Observers who had previously considered the modes of subsistence and division of labour in North American societies to be trivial matters, or of at best secondary importance, now began assuming that they were the only thing that really mattered. Everyone was to be sorted along the same grand evolutionary ladder, depending on their primary mode of acquiring food. ‘Egalitarian’ societies were banished to the bottom of this ladder, where at best they could provide some insight on how our distant ancestors might have lived; but certainly could no longer be imagined as equal parties to a dialogue about how the inhabitants of wealthy and powerful societies should conduct themselves in the present.
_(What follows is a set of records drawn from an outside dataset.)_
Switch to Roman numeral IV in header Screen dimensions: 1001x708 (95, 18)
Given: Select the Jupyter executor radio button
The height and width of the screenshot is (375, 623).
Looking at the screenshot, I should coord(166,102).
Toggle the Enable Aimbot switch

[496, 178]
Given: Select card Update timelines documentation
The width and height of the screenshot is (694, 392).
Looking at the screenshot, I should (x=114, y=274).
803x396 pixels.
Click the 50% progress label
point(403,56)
Not only are we taught to think of intellectual history as something largely produced by individuals writing great books or thinking great thoughts, but these ‘great thinkers’ are assumed to perform both these activities almost exclusively with reference to each other. As a result, even in cases where Enlightenment thinkers openly insisted they were getting their ideas from foreign sources (as the German philosopher Gottfried Wilhelm Leibniz did when he urged his compatriots to adopt Chinese models of statecraft), there’s a tendency for contemporary historians to insist they weren’t really serious; or else that when they said they were embracing Chinese, or Persian, or indigenous American ideas these weren’t really Chinese, Persian or indigenous American ideas at all but ones they themselves had made up and merely attributed to exotic Others.
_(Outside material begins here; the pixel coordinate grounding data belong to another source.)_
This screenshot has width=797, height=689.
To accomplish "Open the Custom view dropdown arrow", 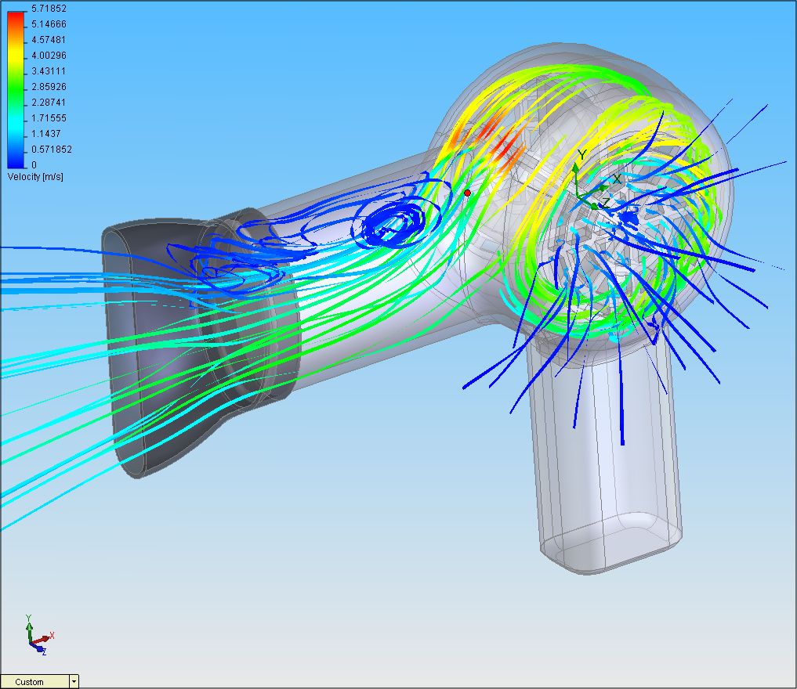I will (74, 682).
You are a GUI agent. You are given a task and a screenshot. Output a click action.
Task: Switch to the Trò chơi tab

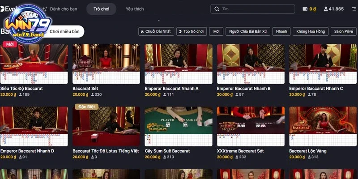[x=101, y=9]
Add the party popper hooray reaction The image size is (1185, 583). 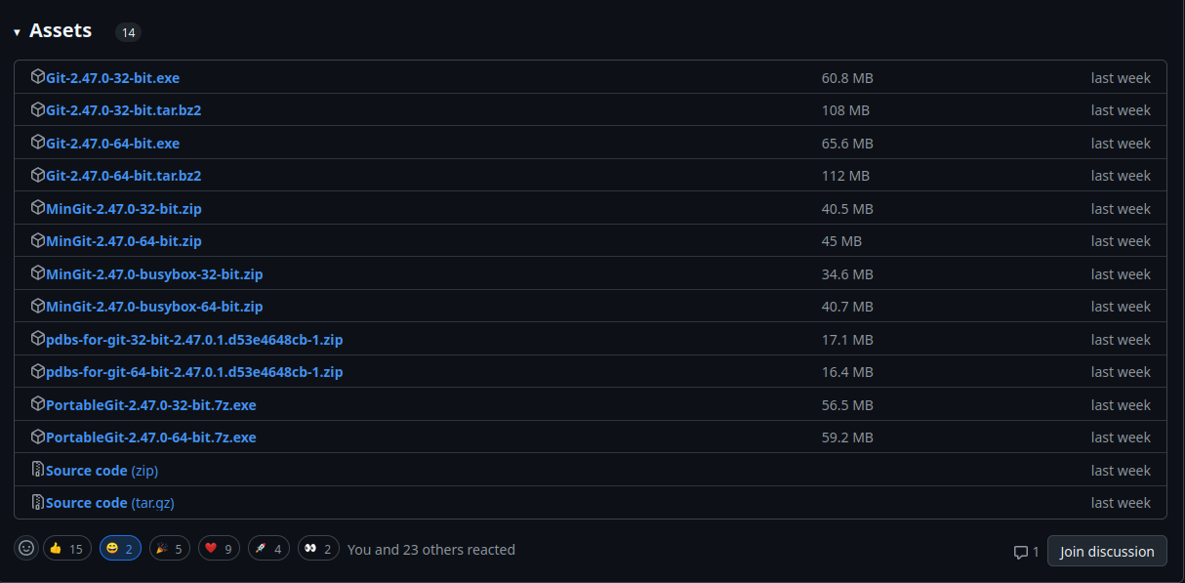(170, 549)
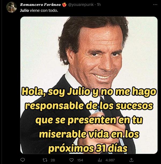Click the Romancero Foráneo display name
Image resolution: width=161 pixels, height=164 pixels.
pyautogui.click(x=40, y=5)
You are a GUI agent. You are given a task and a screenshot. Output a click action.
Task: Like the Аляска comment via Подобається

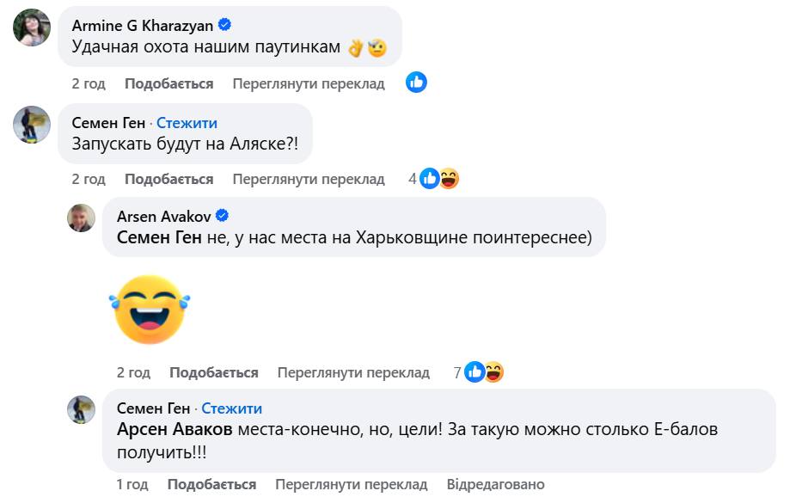pos(168,179)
Intellectual historians have never really abandoned the Great Man theory of history. They often write as if all important ideas in a given age can be traced back to one or other extraordinary individual – whether Plato, Confucius, Adam Smith or Karl Marx – rather than seeing such authors’ writings as particularly brilliant interventions in debates that were already going on in taverns or dinner parties or public gardens (or, for that matter, lecture rooms), but which otherwise might never have been written down. It’s a bit like pretending William Shakespeare had somehow invented the English language. In fact, many of Shakespeare’s most brilliant turns of phrase turn out to have been common expressions of the day, which any Elizabethan Englishman or woman would be likely to have thrown into casual conversation, and whose authors remain as obscure as those of knock-knock jokes – even if, were it not for Shakespeare, they’d probably have passed out of use and been forgotten long ago.
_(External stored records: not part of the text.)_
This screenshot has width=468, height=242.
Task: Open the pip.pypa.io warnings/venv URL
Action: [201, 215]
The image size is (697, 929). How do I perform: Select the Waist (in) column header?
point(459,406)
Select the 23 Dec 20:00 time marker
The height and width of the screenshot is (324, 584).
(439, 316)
After all, imagine we framed the problem differently, the way it might have been fifty or 100 years ago: as the concentration of capital, or oligopoly, or class power. Compared to any of these, a word like ‘inequality’ sounds like it’s practically designed to encourage half-measures and compromise. It’s possible to imagine overthrowing capitalism or breaking the power of the state, but it’s not clear what eliminating inequality would even mean. (Which kind of inequality? Wealth? Opportunity? Exactly how equal would people have to be in order for us to be able to say we’ve ‘eliminated inequality’?) The term ‘inequality’ is a way of framing social problems appropriate to an age of technocratic reformers, who assume from the outset that no real vision of social transformation is even on the table.
There are, certainly, tendencies in history. Some are powerful; currents so strong that they are very difficult to swim against (though there always seem to be some who manage to do it anyway). But the only ‘laws’ are those we make up ourselves.